• **What to work on**: Copy the Eleventh District Beige Book excerpt word for word, starting at "Eleventh District Beige" and ending at "top outlook concerns.".

• **Text block**:
=== Section Start ===

Eleventh District Beige Book

Summary of economic activity

The Eleventh District economy expanded modestly. While activity in services and housing grew, manufacturing output, retail sales, and loan demand declined slightly. Employment growth slowed as wages, input costs, and selling prices grew at a moderate pace. Demand for nonprofit services remained elevated. Overall, Texas firms noted an uptick in uncertainty, particularly among manufacturing firms. Weakening demand and domestic political uncertainty were top outlook concerns.

Labor markets

Employment growth slowed over the past six weeks Labor availability improved and contacts noted higher retention rates. A few contacts continued to cite difficulty hiring, particularly for positions such as truck drivers and engineers. Staffing firms mentioned that despite a slow-down in hiring, there is an increased preference for permanent employees over temporary or contract workers.

=== Section End ===

• **Dataset**:
=== Section Start ===

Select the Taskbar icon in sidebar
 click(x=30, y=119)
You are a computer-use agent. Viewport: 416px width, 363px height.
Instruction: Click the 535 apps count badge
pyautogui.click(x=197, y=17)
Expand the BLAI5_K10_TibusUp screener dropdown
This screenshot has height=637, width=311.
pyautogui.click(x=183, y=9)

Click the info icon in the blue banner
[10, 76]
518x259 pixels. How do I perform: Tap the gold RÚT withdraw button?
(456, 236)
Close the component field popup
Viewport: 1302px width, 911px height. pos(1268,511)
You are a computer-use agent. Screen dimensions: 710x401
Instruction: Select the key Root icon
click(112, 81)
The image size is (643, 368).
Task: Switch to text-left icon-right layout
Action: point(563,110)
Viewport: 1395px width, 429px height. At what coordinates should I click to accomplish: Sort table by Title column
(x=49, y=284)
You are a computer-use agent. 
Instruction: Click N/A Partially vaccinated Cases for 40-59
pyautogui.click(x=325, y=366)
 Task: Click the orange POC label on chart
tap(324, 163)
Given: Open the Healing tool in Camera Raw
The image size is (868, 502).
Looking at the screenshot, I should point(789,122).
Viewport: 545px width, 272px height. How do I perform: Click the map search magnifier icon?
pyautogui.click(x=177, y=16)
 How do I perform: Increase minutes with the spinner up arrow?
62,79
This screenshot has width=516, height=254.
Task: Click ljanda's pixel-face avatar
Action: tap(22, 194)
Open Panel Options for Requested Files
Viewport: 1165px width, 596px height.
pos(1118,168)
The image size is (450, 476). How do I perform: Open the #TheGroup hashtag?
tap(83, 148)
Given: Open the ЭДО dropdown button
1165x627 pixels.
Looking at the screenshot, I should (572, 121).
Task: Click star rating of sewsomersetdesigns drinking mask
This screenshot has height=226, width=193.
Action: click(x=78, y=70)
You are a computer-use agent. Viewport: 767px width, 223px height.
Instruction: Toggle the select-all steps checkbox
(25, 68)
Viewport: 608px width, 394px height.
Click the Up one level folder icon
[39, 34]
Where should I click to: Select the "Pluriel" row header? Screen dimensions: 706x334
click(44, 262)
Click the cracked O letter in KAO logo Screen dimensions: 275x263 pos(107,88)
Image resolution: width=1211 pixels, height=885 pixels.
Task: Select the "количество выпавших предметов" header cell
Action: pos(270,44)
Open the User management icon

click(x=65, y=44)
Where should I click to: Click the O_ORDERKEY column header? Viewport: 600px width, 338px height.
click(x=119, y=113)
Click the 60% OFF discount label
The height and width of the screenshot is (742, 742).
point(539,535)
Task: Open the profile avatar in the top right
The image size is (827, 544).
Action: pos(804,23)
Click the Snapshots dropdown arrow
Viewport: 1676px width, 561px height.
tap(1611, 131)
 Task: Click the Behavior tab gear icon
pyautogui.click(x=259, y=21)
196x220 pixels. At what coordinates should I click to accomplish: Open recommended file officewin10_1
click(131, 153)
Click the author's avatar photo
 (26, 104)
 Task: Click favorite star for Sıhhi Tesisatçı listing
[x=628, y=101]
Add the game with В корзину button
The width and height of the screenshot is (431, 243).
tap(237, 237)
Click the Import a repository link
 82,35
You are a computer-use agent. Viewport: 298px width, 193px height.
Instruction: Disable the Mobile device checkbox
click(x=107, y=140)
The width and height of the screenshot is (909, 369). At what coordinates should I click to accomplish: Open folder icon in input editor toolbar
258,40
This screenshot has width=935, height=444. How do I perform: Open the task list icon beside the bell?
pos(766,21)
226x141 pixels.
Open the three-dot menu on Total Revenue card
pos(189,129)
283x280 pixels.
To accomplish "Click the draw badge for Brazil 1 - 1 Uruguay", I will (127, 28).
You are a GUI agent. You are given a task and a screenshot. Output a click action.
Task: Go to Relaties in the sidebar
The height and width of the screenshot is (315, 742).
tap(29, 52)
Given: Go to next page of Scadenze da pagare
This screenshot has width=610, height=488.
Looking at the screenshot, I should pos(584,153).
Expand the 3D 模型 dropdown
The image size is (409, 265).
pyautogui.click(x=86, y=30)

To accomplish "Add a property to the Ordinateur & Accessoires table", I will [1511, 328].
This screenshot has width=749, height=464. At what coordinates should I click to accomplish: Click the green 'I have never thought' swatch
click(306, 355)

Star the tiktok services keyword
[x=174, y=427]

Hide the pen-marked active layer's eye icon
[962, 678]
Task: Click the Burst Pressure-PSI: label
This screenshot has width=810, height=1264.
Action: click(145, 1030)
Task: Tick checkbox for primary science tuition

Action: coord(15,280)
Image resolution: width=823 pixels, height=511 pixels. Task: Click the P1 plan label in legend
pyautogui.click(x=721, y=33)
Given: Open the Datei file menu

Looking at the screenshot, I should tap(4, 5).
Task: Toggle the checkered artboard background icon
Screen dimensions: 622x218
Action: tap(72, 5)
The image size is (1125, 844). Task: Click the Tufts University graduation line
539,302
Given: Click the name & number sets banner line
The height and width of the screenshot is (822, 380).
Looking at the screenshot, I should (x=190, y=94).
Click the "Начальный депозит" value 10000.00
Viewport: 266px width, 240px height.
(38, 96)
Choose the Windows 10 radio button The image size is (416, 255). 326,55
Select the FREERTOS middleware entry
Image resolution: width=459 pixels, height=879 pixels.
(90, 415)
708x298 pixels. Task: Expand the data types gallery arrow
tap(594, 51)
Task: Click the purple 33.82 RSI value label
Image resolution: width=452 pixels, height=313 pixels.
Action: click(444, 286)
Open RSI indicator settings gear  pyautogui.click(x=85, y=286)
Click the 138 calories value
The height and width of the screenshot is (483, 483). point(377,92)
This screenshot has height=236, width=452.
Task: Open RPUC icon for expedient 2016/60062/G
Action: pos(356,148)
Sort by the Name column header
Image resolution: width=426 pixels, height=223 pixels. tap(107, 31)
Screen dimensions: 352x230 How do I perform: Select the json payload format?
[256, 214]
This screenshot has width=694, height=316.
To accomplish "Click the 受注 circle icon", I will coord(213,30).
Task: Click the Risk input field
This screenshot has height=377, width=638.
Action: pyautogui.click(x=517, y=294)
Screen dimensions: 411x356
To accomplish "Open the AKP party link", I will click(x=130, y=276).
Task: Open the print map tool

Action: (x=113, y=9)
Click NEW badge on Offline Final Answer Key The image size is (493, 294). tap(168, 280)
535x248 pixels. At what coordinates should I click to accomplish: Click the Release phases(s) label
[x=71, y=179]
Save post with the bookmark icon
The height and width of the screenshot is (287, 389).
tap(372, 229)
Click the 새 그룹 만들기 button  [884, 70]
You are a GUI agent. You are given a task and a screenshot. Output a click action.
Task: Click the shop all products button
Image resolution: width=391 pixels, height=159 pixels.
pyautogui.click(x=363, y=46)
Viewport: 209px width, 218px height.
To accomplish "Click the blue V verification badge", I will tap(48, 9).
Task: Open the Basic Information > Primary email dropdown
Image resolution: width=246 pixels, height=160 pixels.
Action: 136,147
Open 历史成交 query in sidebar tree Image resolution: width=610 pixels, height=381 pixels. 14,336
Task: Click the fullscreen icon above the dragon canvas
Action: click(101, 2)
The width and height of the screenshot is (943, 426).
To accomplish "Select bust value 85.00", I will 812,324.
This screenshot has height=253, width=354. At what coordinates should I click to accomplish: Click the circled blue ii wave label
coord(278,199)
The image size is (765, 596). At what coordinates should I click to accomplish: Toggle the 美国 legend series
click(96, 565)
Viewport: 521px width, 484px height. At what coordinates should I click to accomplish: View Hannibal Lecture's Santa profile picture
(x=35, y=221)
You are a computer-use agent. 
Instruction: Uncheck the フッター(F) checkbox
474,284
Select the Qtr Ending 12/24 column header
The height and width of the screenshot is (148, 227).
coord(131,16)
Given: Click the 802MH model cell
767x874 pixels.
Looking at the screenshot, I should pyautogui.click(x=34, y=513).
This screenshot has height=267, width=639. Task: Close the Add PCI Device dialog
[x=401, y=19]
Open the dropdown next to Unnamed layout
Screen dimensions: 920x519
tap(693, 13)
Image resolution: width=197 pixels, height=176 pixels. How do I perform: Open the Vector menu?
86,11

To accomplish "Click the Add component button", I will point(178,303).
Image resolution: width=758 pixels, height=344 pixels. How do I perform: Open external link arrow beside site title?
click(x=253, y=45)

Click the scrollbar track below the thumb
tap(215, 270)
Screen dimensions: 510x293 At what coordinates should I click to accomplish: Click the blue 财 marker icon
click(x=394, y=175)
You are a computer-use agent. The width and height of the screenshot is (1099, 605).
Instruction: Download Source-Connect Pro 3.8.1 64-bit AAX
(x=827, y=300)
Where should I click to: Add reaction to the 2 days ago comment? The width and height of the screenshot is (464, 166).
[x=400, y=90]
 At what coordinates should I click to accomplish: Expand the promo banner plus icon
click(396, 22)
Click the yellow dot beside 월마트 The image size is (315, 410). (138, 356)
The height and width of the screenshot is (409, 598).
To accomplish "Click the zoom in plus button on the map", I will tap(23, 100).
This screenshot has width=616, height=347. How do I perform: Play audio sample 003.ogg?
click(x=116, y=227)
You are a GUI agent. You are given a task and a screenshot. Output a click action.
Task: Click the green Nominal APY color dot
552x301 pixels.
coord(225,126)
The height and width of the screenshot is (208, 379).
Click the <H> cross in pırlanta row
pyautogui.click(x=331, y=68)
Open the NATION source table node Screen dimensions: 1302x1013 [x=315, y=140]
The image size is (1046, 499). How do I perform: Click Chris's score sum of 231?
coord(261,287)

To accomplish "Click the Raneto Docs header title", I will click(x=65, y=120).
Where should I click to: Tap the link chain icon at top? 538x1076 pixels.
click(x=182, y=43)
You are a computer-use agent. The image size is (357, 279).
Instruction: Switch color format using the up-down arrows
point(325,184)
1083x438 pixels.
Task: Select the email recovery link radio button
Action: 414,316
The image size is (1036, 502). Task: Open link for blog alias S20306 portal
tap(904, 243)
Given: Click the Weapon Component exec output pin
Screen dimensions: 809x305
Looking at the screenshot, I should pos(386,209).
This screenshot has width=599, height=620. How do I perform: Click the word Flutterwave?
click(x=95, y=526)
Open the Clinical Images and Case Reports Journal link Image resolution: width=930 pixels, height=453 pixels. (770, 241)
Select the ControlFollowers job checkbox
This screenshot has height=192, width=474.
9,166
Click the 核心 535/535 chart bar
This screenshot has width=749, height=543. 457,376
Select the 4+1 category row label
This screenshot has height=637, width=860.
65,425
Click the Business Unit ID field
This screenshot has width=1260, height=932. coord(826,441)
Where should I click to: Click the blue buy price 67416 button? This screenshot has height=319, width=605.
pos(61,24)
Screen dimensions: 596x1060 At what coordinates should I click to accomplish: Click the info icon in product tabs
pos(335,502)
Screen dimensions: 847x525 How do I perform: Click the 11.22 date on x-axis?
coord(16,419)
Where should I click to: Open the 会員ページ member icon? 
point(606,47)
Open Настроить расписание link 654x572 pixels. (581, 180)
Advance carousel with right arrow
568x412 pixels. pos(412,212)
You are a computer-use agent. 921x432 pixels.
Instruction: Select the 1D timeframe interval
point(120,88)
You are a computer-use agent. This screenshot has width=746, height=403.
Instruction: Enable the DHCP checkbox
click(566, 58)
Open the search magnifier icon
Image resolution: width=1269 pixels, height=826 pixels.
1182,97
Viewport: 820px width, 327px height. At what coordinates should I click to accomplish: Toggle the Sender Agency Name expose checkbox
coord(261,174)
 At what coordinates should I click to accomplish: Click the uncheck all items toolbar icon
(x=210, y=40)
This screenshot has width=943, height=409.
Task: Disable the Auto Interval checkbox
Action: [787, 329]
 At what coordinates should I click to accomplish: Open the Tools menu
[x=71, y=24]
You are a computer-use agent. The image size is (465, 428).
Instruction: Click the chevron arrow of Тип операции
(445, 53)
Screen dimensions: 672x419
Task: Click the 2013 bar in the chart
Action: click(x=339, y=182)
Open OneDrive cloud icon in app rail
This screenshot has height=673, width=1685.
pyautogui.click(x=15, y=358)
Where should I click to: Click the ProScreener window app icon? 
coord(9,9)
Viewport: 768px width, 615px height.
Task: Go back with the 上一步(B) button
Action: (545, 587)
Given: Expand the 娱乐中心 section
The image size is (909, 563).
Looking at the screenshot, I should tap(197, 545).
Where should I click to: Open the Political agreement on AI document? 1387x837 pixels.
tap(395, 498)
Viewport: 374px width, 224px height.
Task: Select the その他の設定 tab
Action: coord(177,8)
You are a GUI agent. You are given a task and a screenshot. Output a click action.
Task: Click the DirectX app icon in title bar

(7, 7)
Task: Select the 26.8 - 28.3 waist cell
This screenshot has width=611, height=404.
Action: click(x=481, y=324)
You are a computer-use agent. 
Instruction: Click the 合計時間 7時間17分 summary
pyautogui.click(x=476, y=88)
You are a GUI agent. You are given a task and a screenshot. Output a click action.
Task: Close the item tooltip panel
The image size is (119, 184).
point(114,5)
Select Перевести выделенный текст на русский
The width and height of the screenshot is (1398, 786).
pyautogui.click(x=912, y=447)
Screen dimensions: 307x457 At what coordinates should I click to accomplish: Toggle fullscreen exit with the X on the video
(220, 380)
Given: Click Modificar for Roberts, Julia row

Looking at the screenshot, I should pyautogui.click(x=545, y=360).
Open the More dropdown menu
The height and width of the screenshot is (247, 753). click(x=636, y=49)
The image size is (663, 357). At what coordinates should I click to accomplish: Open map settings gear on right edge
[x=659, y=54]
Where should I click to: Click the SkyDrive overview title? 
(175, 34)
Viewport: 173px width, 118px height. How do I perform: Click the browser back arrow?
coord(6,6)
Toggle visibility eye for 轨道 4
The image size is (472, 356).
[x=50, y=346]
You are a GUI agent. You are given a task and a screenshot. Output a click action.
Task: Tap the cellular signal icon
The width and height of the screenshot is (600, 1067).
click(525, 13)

=== Section End ===

• **Answer to this problem**:
Eleventh District Beige Book

Summary of economic activity

The Eleventh District economy expanded modestly. While activity in services and housing grew, manufacturing output, retail sales, and loan demand declined slightly. Employment growth slowed as wages, input costs, and selling prices grew at a moderate pace. Demand for nonprofit services remained elevated. Overall, Texas firms noted an uptick in uncertainty, particularly among manufacturing firms. Weakening demand and domestic political uncertainty were top outlook concerns.